Theorem Let $M$ be a right-continuous supermartingale that is bounded in $L^1$. Show the following: 1) If $M$ is uniformly integrable, then $M_t \to M_\infty$ a.s. and in $L^1$ and $E(M_\infty | \mathcal{F}_t) \leq M_t$ a.s. with equality if $M$ is a martingale. 2) If $M$ is a martingale and $M_t \to M_\infty$ in $L^1$ as $t \to \infty$, then $M$ is uniformly integrable.
How can I proof this by reasoning as in discrete time? First I was thinking that we can use $ \mathbb{Q}$. However I think we can not use the theorem in discrete time for this, because $ \mathbb{Q}$ is not discrete time. An other possibility is maybe using dyadic rationals.
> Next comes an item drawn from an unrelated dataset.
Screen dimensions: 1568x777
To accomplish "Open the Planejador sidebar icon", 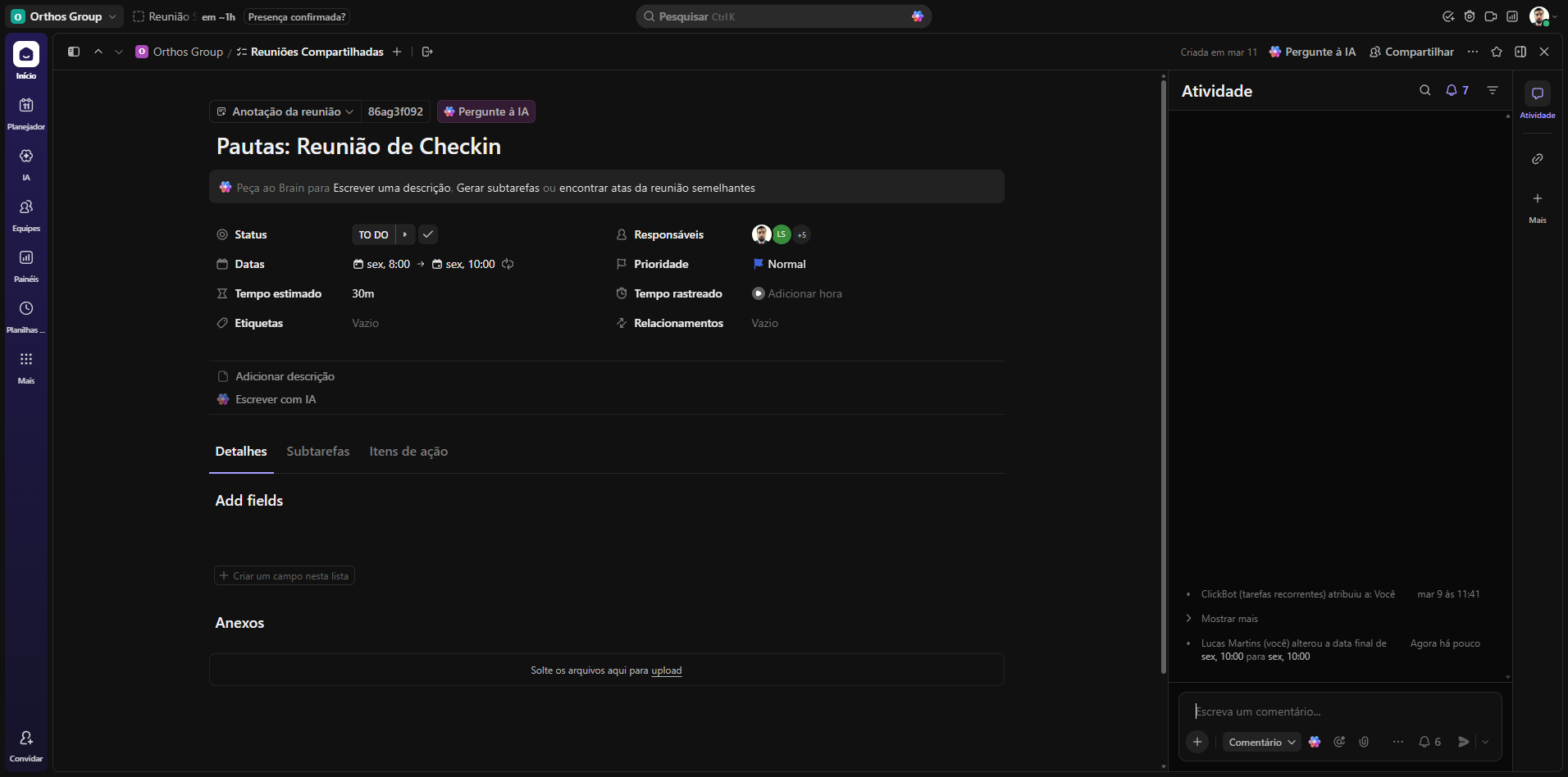I will coord(26,106).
Can anyone give me some help? Thanks
1) The first step to show is that we can restrict to take a limit along rational time-sequences. In other words, that $M_t \to M_\infty$ if and only if \begin{equation} \lim_{q\to\infty} M_q = M_\infty. \quad (1) \end{equation}
This is in fact non-trivial, so assume (1) holds. Fix $\epsilon>0$ and $\omega \in \Omega$ for which $M_q(\omega)\to M_\infty(\omega)$. Then there exists a number $a=a_{\omega,\epsilon}>0$ such that $|M_q(\omega) - M_\infty(\omega)|<\epsilon$ for all $q>a$. Now let $t<a$ be arbitrary. Since $M$ is right-continuous, there exists $q'>t$ such that $|M_{q'}(\omega) - M_\infty(\omega)|<\epsilon$. By triangle inequality, it follows that $$|M_q(\omega) - M_\infty(\omega)|\leq |M_{q'}(\omega) - M_\infty(\omega)| + |M_{t}(\omega) - M_{q'}(\omega)|<2 \epsilon.$$ This proves that $M_t(\omega) \to M_\infty(\omega)$, $t\to\infty$ for all $\omega \in \Omega$.
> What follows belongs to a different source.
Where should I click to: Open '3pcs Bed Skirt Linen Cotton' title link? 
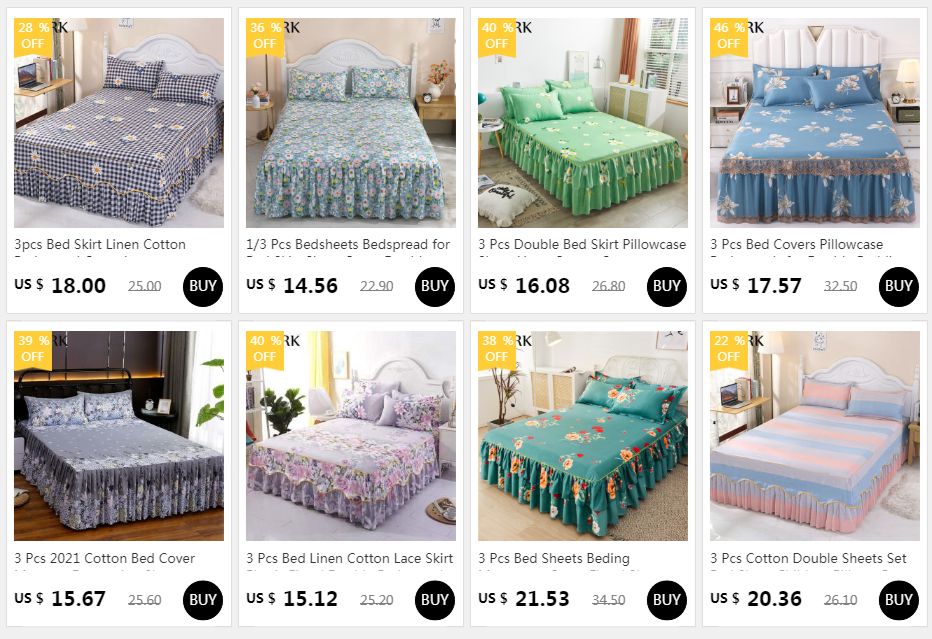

To prove convergence to a finite $\mathcal{F}_\infty$-measurable, integrable limit, we may assume that $M$ is indexed by the countable set $Q^+$. The proof can now be finished by using the discrete case proof, and using an upcrossing inequality for continuous time martingales.
2) Hint: Use the fact that if $M_\infty$ is an integrable random variable then the class $$ \mathcal{C} = \left\{ \mathbb{E}[M_\infty | \mathcal{A}] \mid \mathcal{A} \text{ is a sub $\sigma$-algebra of } \mathcal{F}_\infty\right\}. $$ is uniformly integrable.